What are the worst parts of D?

Bigsandwich via Digitalmars-d digitalmars-d at puremagic.com
Fri Sep 26 16:31:51 PDT 2014


Reading this thread makes me a little sad, because all of the 
wish list stuff seems to be about features that VS already has, 
and the I use every day :(

> For example, the idea of stepping through lines of code (i.e. 
> individual
> statements) is a convenient simplification, but really, in 
> modern
> programming languages there are multiple levels of semantics 
> that could
> have a meaningful concept of "stepping forward/backward".

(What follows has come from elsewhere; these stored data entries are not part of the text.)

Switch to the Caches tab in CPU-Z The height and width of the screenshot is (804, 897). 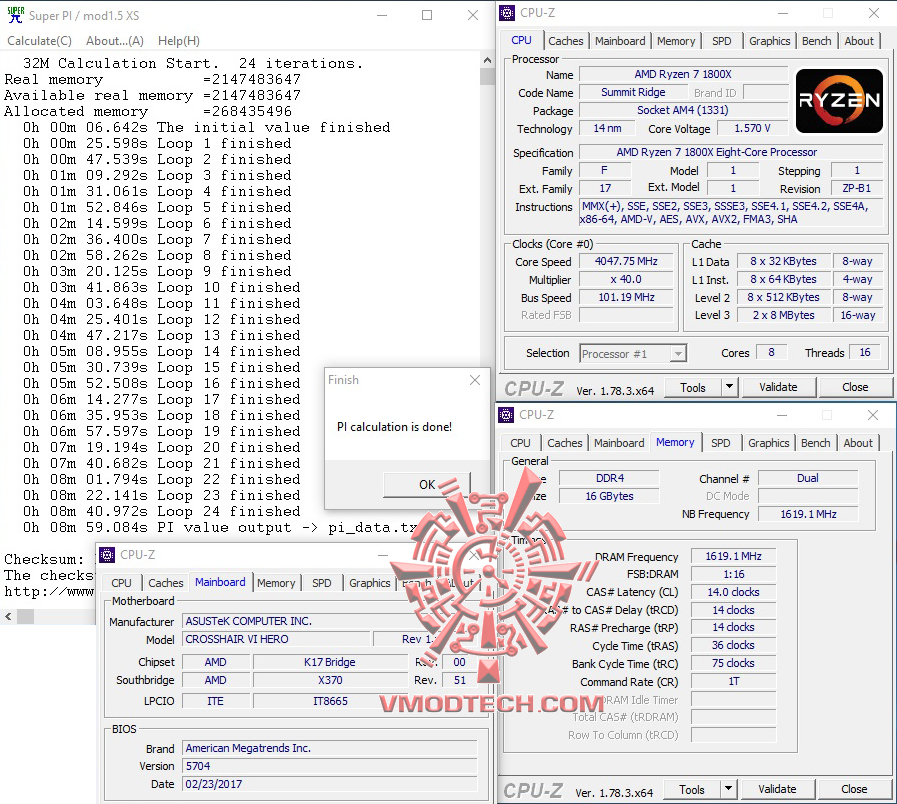[566, 40]
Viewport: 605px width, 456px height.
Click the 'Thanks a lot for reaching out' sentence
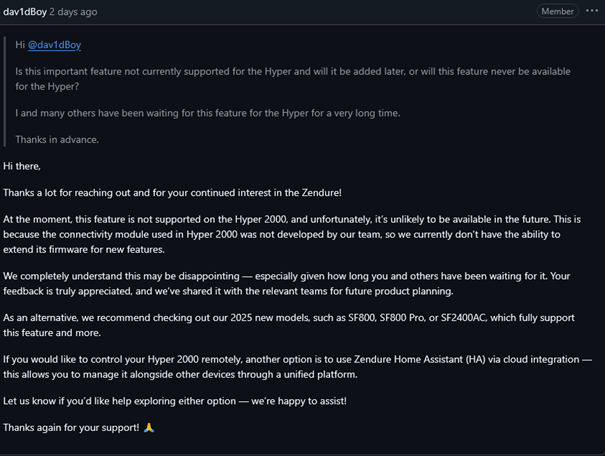pyautogui.click(x=172, y=193)
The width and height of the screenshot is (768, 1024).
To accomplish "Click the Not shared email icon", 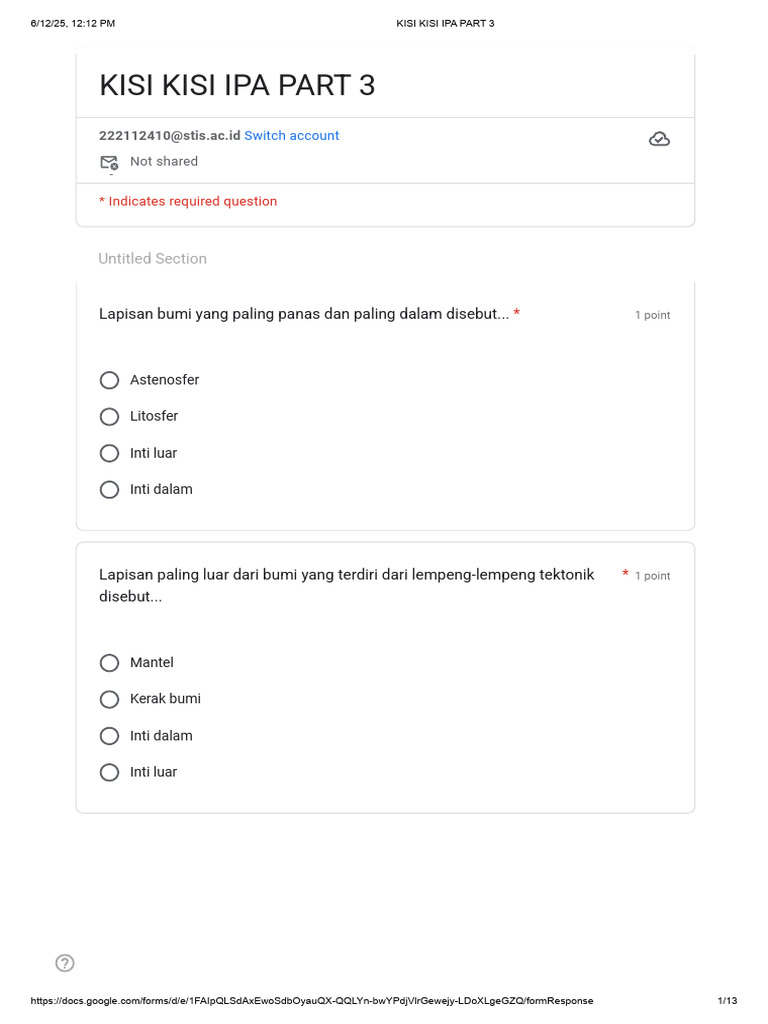I will (109, 162).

Only for C#, I would love to see this for native code:
http://msdn.microsoft.com/en-us/library/h5e30exc%28v=vs.100%29.aspx

On Thursday, 25 September 2014 at 05:30:56 UTC, Walter Bright 
wrote:
> On 9/24/2014 9:43 PM, H. S. Teoh via Digitalmars-d wrote:
>> printf debugging FTW! :-P
>
> There's more than that, but yeah. Most of my types I'll write a 
> "pretty printer" for, and use that. No conceivable debugger can 
> guess how I want to view my data.
>
> For example, I can pretty-print an Expression as either a tree 
> or in infix notation.

autoexp.dat can do this in the debugger:
http://msdn.microsoft.com/en-us/library/zf0e8s14.aspx

>> I don't agree with that. I think symbolic debuggers should be 
>> improved
>> so that they *can* become useful with high level abstractions. 
>> For
>> example, if debuggers could be made to understand templates and
>> compile-time constants, they could become much more useful 
>> than they are
>> today in debugging high-level code.
>
> The fact that they aren't should be telling. Like maybe it's an 
> intractable problem :-) sort of like debugging optimized code.